Hence my desire for recommendations on alternate architectures ;-)

>AthalonMP appears to be less suseptible to the CS bug than Xeon, and the
>effect of the bug is not as severe. However, a quad-Opteron box can be
>built for less than $6000; what's your standard for "expensive"? If you
>don't have that much money, then you may be stuck for options.
>

Being a 24x7x365 shop, and these servers being mission critical, I
require vendors that can offer 24x7 4-hour part replacement, like Dell
or IBM. I haven't seen 4-way 64-bit boxes meeting that requirement for
less than $20,000, and that's for a very minimally configured box. A
suitably configured pair will likely end up costing $50,000 or more. I
would like to avoid an unexpected expense of that size, unless there's
no other good alternative. That said, I'm all ears for a cheaper
alternative that meets my support and performance requirements.

>Overall, though, I'm not convinced that you have the CS bug and I think it's
>more likely that you have a few "bad queries" which are dragging down the
>whole system. Troubleshoot those and your CPU-bound problems may go away.
>

You may be right, but to compare apples to apples, here's some vmstat
output from a pgbench run:

[billm(at)xxx billm]$ pgbench -i -s 20 pgbench
<snip>
[billm(at)xxx billm]$ pgbench -s 20 -t 500 -c 100 pgbench
starting vacuum...end.
transaction type: TPC-B (sort of)
scaling factor: 20
number of clients: 100
number of transactions per client: 500
number of transactions actually processed: 50000/50000
tps = 369.717832 (including connections establishing)
tps = 370.852058 (excluding connections establishing)

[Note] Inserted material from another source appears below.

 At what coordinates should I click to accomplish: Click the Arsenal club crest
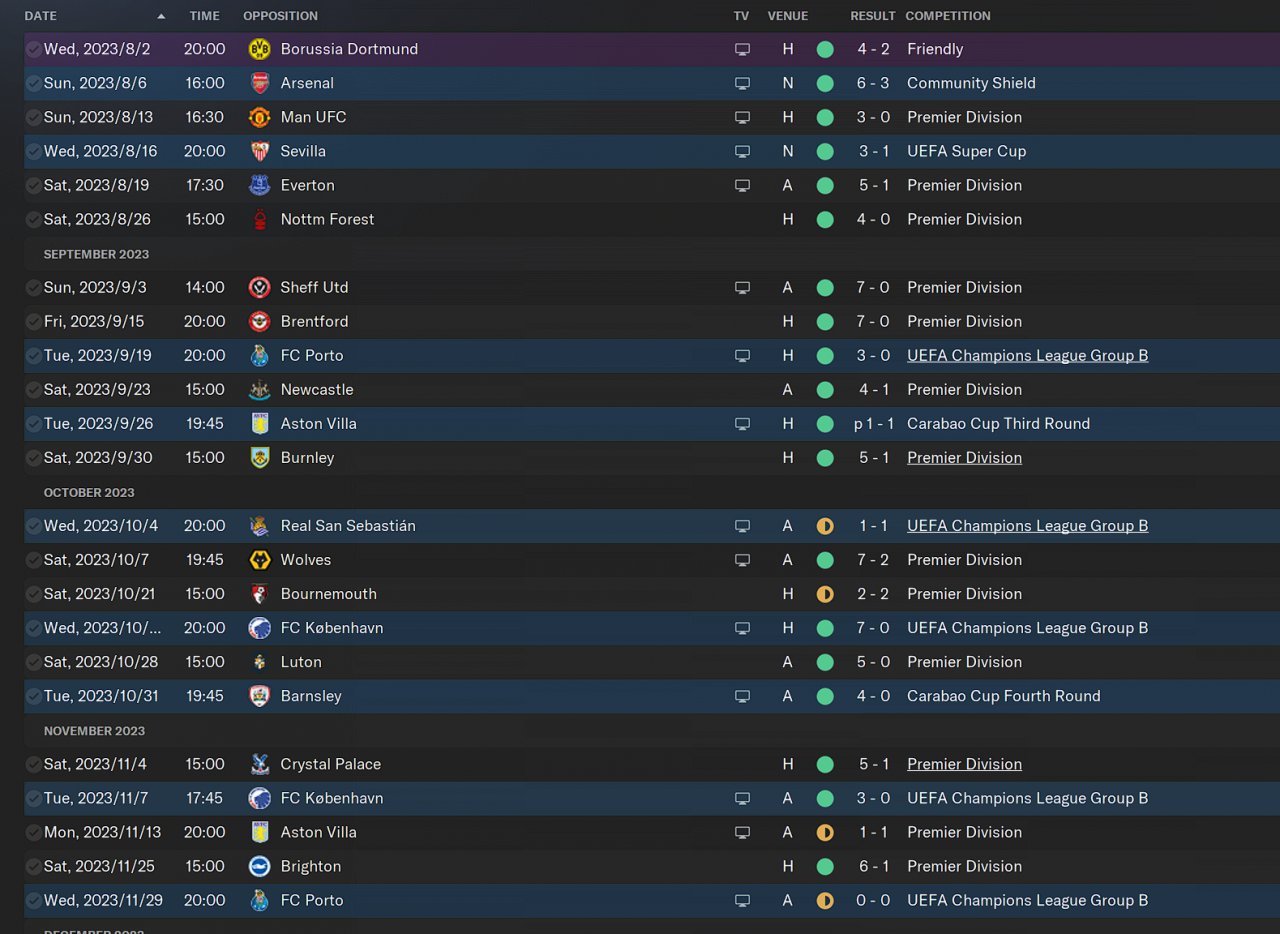click(x=259, y=83)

and some of the vmstat output...

[billm(at)poe billm]$ vmstat 1
procs memory swap io
system cpu
r b swpd free buff cache si so bi bo in cs us sy
wa id
0 1 0 863108 220620 1571924 0 0 4 64 34 50 1
0 0 98
0 1 0 863092 220620 1571932 0 0 0 3144 171 2037 3
3 47 47
0 1 0 863084 220620 1571956 0 0 0 5840 202 3702 6
3 46 45
1 1 0 862656 220620 1572420 0 0 0 12948 631 42093 69
22 5 5
11 0 0 862188 220620 1572828 0 0 0 12644 531 41330 70
23 2 5
9 0 0 862020 220620 1573076 0 0 0 8396 457 28445 43
17 17 22
9 0 0 861620 220620 1573556 0 0 0 13564 726 44330 72
22 2 5
8 1 0 861248 220620 1573980 0 0 0 12564 660 43667 65
26 2 7
3 1 0 860704 220624 1574236 0 0 0 14588 646 41176 62
25 5 8
0 1 0 860440 220624 1574476 0 0 0 42184 865 31704 44
23 15 18
8 0 0 860320 220624 1574628 0 0 0 10796 403 19971 31
10 29 29
0 1 0 860040 220624 1574884 0 0 0 23588 654 36442 49
20 13 17
0 1 0 859984 220624 1574932 0 0 0 4940 229 3884 5
3 45 46
0 1 0 859940 220624 1575004 0 0 0 12140 355 13454 20
10 35 35
0 1 0 859904 220624 1575044 0 0 0 5044 218 6922 11
5 41 43
1 1 0 859868 220624 1575052 0 0 0 4808 199 2029 3
3 47 48
0 1 0 859720 220624 1575180 0 0 0 21596 485 18075 28
13 29 30
11 1 0 859372 220624 1575532 0 0 0 24520 609 41409 62
33 2 3

While pgbench does not generate quite as high a number of CS as our app,
it is an apples-to-apples comparison, and rules out the possibility of
poorly written queries in our app. Still, 40k CS/sec seems high to me.
While pgbench is just a synthetic benchmark, and not necessarily the
best benchmark, yada yada, 370 tps seems like pretty poor performance.
I've benchmarked the IO subsystem at 70MB/s of random 8k writes, yet
pgbench typically doesn't use more than 10MB/s of that bandwidth (a
little more at checkpoints).

So I guess the question is this: now that I've opened up the IO
bottleneck that exists on most database servers, am I really truly CPU
bound now, and not just suffering from poorly handled spinlocks on my
Xeon/ServerWorks platform? If so, is the expense of a 64-bit system
worth it, or is the price/performance for PostgreSQL still better on an
alternative 32-bit platform, like AthlonMP?